Feelings of Inadequacies

In the last couple of days, several people I know have brought up (separately) the fact that for kids these days there is very much a ‘everyone’s a winner’ culture. I never had that growing up. You won or you lost. You got first place or you got second or you were the runner up. Or you were everyone else that tried hard and didn’t get a ribbon. Or you were 10th in your class. There weren’t ‘participation’ awards. Showing up was not enough; you had to try your hardest. And even if you did, that was no guarantee of doing well. 

This culture of my childhood taught me that hard work was the only way to get ahead in life. Showing up to life was not going to make you successful. You had to work for it. And sometimes you were going to fail. And that’s good. Failure is how you learn. If you are told that no matter what you do is good and okay and you get a shinny ribbon for it, you are never going to want to try harder. You are never going to do better. You are never going to work.

I learned that if I didn’t work, I didn’t get ahead. That understanding carried me through four university degrees. I look at kids these days and I’m not sure if they have it in them to get through life. I’m not sure they have a working culture and a try harder culture built into them.

But I’m not a teacher. I’m not even a parent. And I’ve been told time and again that that means I don’t get to make comments about what’s good for children.

[We’re ignoring the fact I was a child once.]

But what I do know is that the reality of life is stark and brutal. It’s not all participation awards. It’s not all ‘show up and get a pat on the back’. There are times that no matter how hard you try in life it won’t be enough. You’ll fail the exam. You’ll miss the award. You will just not get the thing because there are 300 people trying for the thing and only one person is going to get it.
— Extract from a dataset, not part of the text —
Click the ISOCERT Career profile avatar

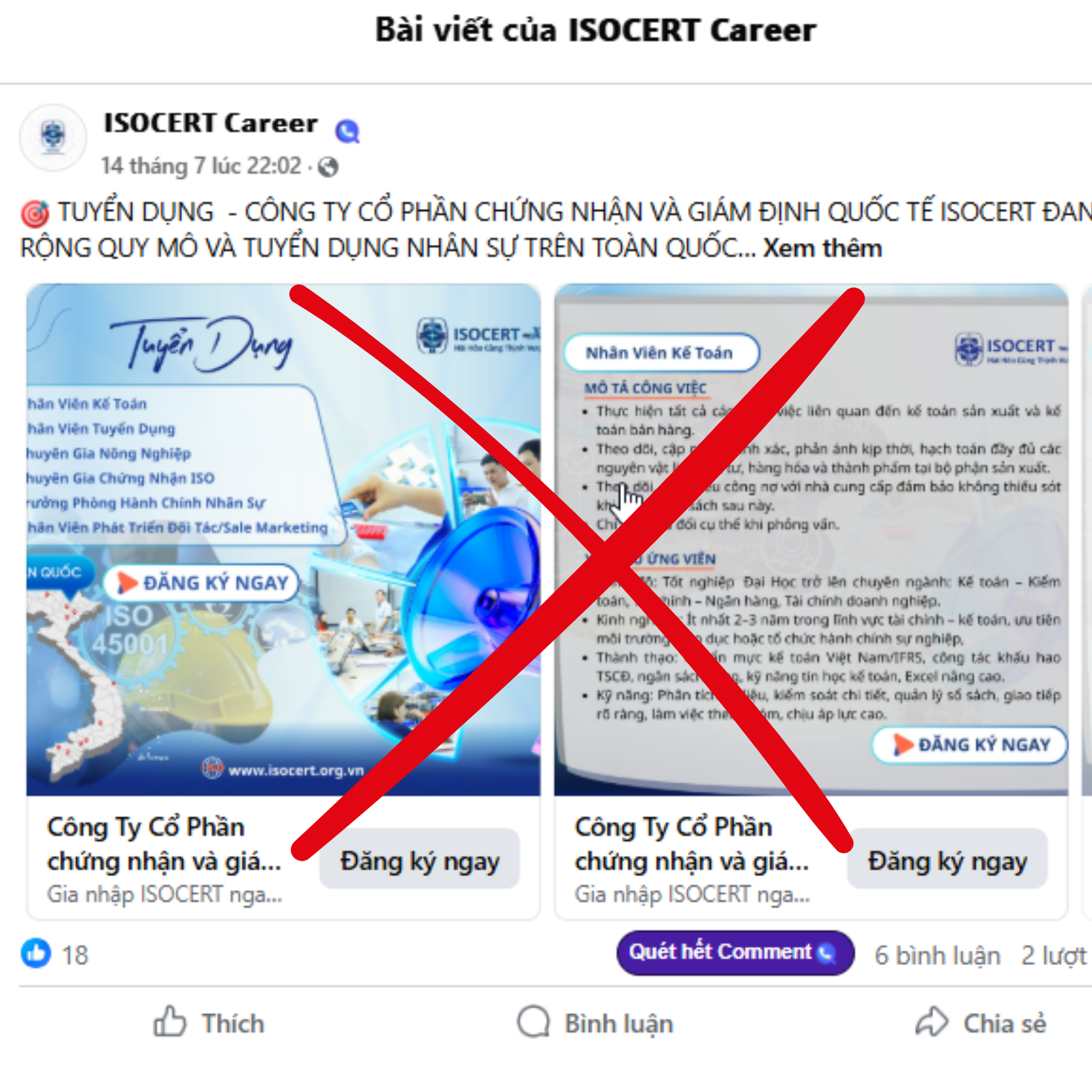[53, 137]
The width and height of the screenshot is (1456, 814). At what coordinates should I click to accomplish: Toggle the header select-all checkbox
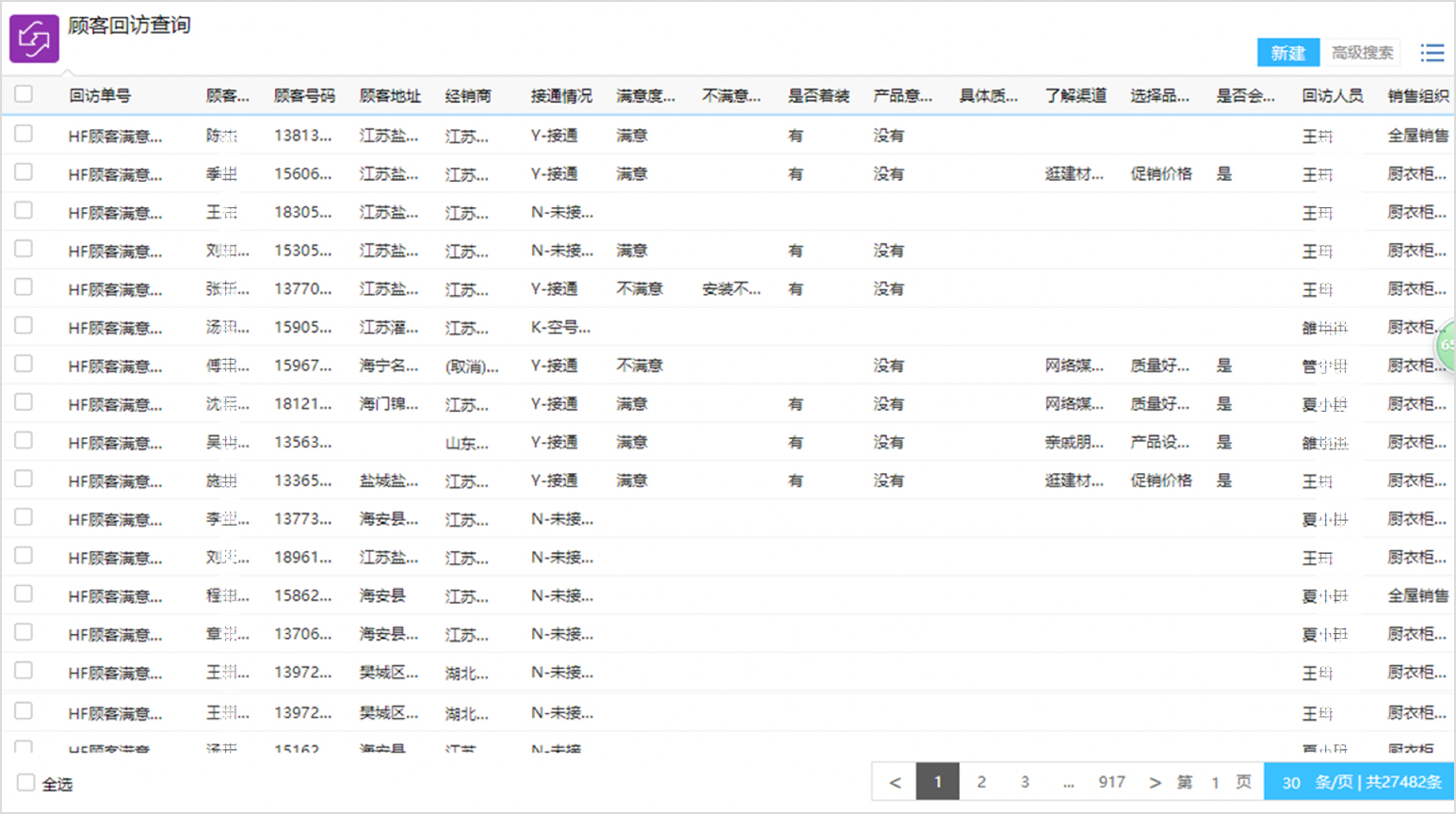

And someone’s going to just flip a coin to figure that out. You can try your hardest; life can still be down to luck of the draw.

I’m not sure they teach that nowadays. But I’m grateful I learned it early on in life. I’m doubly grateful because I grew up with a lot of opportunities and a lot of chances, and a above average IQ. I grew up with good schools and good support systems. But that doesn’t automatically equate to ‘fantastic easy life’. Reality doesn’t work that way.

So I try my hardest in what I do. And I know that sometimes that’s not enough. Sometimes it will never be enough. But I know that. And when I do ‘fail’ I’ve learned not to blame myself. If I did my best, then that’s all I can do. Sometimes failure happens anyways. Sometimes you lose anyways. Not everyone wins.

But there’s this one part of a PhD that didn’t mesh with that. That I struggled with all the way through. Because I knew some people were just not meant to do a PhD. Some people don’t have the opportunity and/or the work ethic to do it. Some people aren’t meant for university in general. That’s fine. I wish they told more kids that, because maybe fewer would get to university and flunk out, because they are told all along that you must go. But I digress.

The thing that never quite meshed with my understanding that people do ‘fail’ or leave their PhDs is that, even though I was trying my hardest, even though I knew I might not get my PhD, I felt failure. Constant failure. I felt that I was to blame. I felt that I wasn’t good enough. It was the first time I had tried my damnedest in life and still felt…not good enough. Still felt like I was losing. That I was failing. And I blamed myself.

This perpetual feeling of inadequacy hung over my head for four years. And I know it hangs over the heads of many other PhD students. It’s one of those things we don’t really talk about. The feeling that no matter how hard we try, we’re still not good enough to be here. To be doing this. To get our PhDs. In ours heads, we already feel a bit like we’ve failed, before we ever even get far enough in our PhDs to do any actual ‘failing’.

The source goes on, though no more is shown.